The U.S. proposal reportedly says Iraq must permit inspections at all sites, including presidential palace compounds that are considered off-limits to inspectors under existing UN resolutions.

The United States also wants the new resolution to be passed before UN inspectors return to Iraq under terms agreed earlier this week by Baghdad and the chief UN weapons inspector, Hans Blix.

Blix's talks with Iraqi officials in Vienna this week were based upon the requirements of the existing UN resolutions.

What is emerging today is a growing consensus of support for giving UN inspectors greater access to suspected weapons sites in Iraq, including the presidential palace compounds.

But France and Russia say they still oppose any single resolution that automatically authorizes strikes against Iraq for noncompliance.

French President Jacques Chirac enunciated his country's reaction to the U.S. proposal last night in Paris after talks with visiting German Chancellor Gerhard Schroeder. "We want the inspectors to return to Iraq without any condition, and [we] appreciate and approve the efforts undertaken by Mr. Blix," Chirac said. "On the other hand, we are totally against a single UN resolution that would immediately give an automatic character to military intervention."

Chirac has proposed the idea of two new UN resolutions. The first would support the U.S. call for inspectors to be given greater access to suspected weapons sites. "Above all, we want Iraq to be without weapons of mass destruction and this should be controlled unambiguously," Chirac said.

But military strikes under the French plan would only be authorized under a second resolution. And any vote on that resolution would have to wait until Blix's team has arrived in Iraq and completed its initial report on whether Baghdad is cooperating.

In Moscow, Deputy Foreign Minister Aleksandr Saltanov today suggested that Russia's position remains closer to that of France than of Washington. Saltanov said the U.S. draft resolution has "invigorated Russia's confidence" that it is right to oppose the automatic authorization of force.

A spokesman for the Chinese Foreign Ministry said today that Beijing wants any new UN resolution to be aimed at getting weapons inspectors back into Iraq as soon as possible.

When asked about Washington's calls to include the threat of force, the spokesman said Beijing wants diplomacy to be aimed at "promoting a political resolution to the Iraqi issue."

But in London, British Prime Minister Tony Blair today urged the other Security Council members to support a toughly worded resolution that includes the threat of military strikes.

Blair called Saddam Hussein a "dictator." He said diplomacy that is not backed with force, when dealing with a dictator, is ineffective and can be counterproductive. "If [disarmament] can be done by a tough new weapons-inspection regime, we will do it that way. But if it can't be done that way, we have to do it the other way, by force, if necessary. Now it is as simple as that," Blair said.

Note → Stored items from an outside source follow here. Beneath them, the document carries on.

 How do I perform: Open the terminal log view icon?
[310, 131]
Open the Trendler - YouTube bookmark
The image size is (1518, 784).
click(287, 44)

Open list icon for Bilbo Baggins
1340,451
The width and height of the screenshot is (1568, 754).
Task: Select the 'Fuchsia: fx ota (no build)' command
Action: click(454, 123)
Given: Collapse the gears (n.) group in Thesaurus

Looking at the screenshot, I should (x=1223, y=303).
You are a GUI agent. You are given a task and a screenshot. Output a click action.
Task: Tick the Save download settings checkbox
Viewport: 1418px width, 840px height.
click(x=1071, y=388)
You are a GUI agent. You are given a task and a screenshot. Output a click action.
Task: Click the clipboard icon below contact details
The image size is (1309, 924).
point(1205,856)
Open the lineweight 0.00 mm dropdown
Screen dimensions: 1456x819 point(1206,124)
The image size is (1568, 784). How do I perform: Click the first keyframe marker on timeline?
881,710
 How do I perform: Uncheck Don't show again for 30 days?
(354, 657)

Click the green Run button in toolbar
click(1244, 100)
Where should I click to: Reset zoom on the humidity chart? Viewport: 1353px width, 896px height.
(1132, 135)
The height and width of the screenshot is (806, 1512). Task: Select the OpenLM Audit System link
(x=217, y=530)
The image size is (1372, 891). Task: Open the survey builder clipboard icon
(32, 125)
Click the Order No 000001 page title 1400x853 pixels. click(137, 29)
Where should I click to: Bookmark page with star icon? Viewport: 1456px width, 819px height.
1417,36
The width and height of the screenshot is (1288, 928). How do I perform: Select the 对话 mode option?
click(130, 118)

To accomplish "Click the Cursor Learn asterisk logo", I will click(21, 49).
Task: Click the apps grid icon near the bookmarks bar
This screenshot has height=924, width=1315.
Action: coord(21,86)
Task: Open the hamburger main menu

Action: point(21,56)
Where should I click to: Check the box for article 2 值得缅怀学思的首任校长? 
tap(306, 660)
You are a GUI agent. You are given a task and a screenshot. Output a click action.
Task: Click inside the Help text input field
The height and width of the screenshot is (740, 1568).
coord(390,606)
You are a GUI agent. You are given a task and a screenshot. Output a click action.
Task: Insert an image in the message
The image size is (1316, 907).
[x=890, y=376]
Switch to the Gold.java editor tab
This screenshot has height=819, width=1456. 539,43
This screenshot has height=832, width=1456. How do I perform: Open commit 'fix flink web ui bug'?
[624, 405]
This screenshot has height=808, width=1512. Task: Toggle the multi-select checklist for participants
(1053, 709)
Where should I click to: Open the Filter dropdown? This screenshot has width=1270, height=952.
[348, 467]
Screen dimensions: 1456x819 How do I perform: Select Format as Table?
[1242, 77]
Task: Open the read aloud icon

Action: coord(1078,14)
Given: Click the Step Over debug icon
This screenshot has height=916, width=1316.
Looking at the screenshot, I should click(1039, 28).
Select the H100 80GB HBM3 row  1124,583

Blair said that Hussein would be mistaken if he thinks the differences between the permanent Security Council members would allow him to avoid his obligation to dismantle programs for chemical, biological, and nuclear weapons. "The single worst thing we could do in this situation is to send a message that allows him to think, 'Well, maybe if I really play about a bit, or muck around as I've done in the past few years, I can avoid disarmament.' He can't avoid it. It is going to happen one way or another," Blair said.

Although Blair reaffirmed the importance of following what he called "the UN route," he said the UN must deal with the issue rather than serve as a way to avoid dealing with it. It is too early for him to say whether the French or the U.S. proposals will be taken up by the Security Council because intensive negotiations are continuing.